NGS Post-Conference Workshop
April 11, 2018
9am - 4pm
Compositionally Appropriate Analysis of Transcriptome, Metagenome, and Microbiome Datasets
Greg Gloor is a Professor of Biochemistry at The University of Western Ontario. He is one of the pioneers in using compositional data analysis to analyze HTS datasets. He is the maintainer of the ALDEx2 R package on Bioconductor used for differential relative abundance analysis. He has published original research, methods papers, and reviews that use compositional data analysis methods to interpret HTS datasets using transcriptome, microbiome and meta-transcriptome datasets (Bian et al.; Fernandes et al., 2013, 2014; Gloor and Reid, 2016; Gloor et al., 2016a, 2017, 2016b, 2016c; Goneau et al., 2015; Macklaim et al., 2013; McMillan et al., 2015; Wolfs et al., 2016). He has taught undergraduate and graduate courses in computational biology for almost two decades, and has won awards from both student groups and faculty-wide competitions.
Ionas Erb is a PDF and Bioinformatician at the Centre for Genomic Regulation in Barcelona.
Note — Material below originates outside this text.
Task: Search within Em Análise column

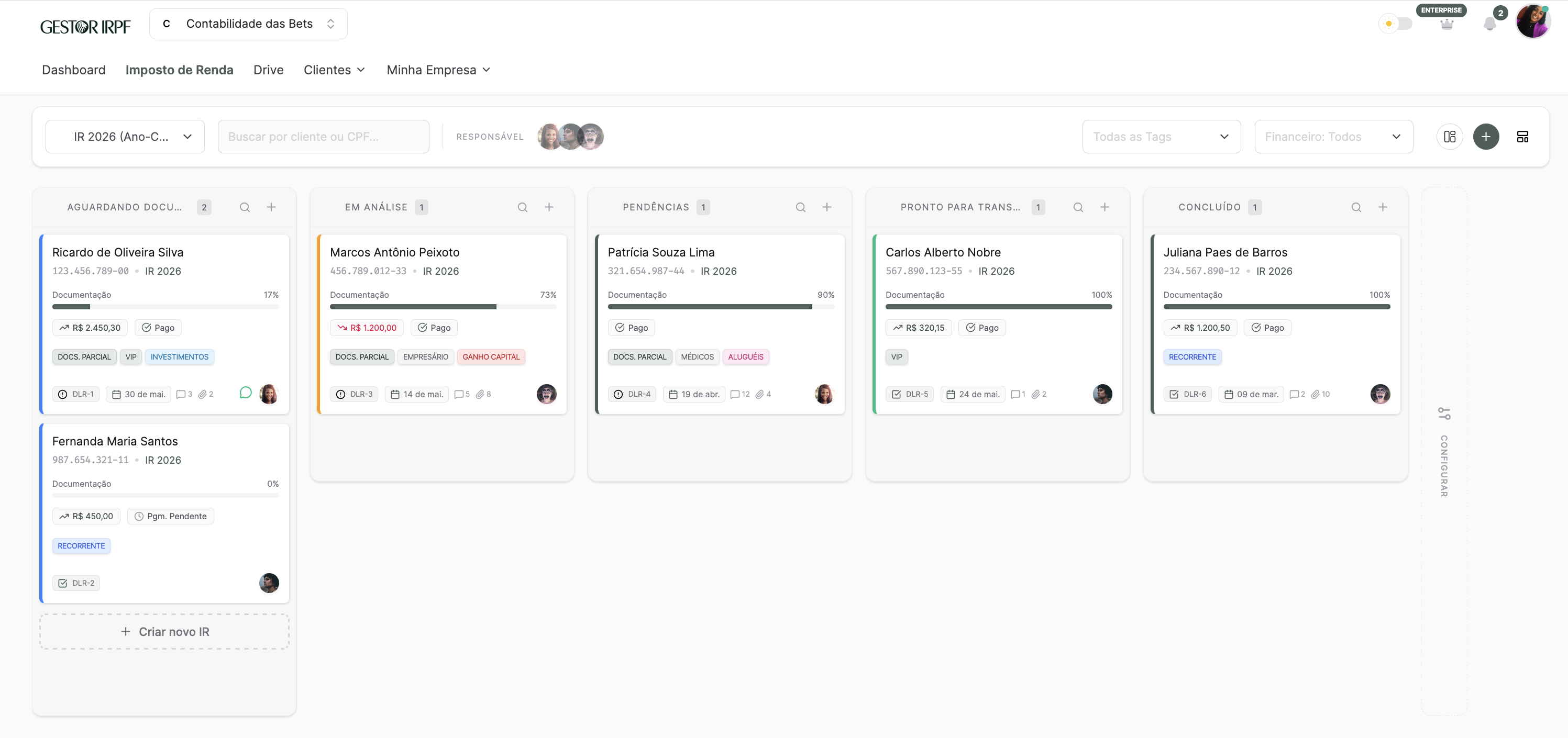Action: tap(522, 207)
He is an active developer of tools to determine compositional association and is a contributor to the propr R package on CRAN used to explore correlation in a compositionally appropriate manner (Erb and Notredame, 2016; Erb et al., 2017; Quinn et al., 2017a).
There is increasing awareness that datasets generated by high throughput sequencing are compositional leading to both false positive and false negative inference. This workshop will show the dangers of ignoring the compositional nature of the data, and provide appropriate tools for compositional analysis at all stages of analysis. We will teach participants the toolset needed to conduct exploratory data analysis (biplots and clustering), correlation (propr) and differential relative abundance (ALDEx2) in a compositionally appropriate manner.
1) Be able to identify when biological datasets are compositional, and understand the root problems that cause problems when interrogating compositional datasets.
2) Understand why HTS data should be analyzed in a compositionally-appropriate framework.
3) Know how to install, use and interpret the output from the basic HTS compositional toolkit that consists of compositional biplots, the propr R package and the ALDEx2 R package.
4) Have a frame of reference for more complex compositional tools such as philr and concepts such as b-association and balance dendrograms.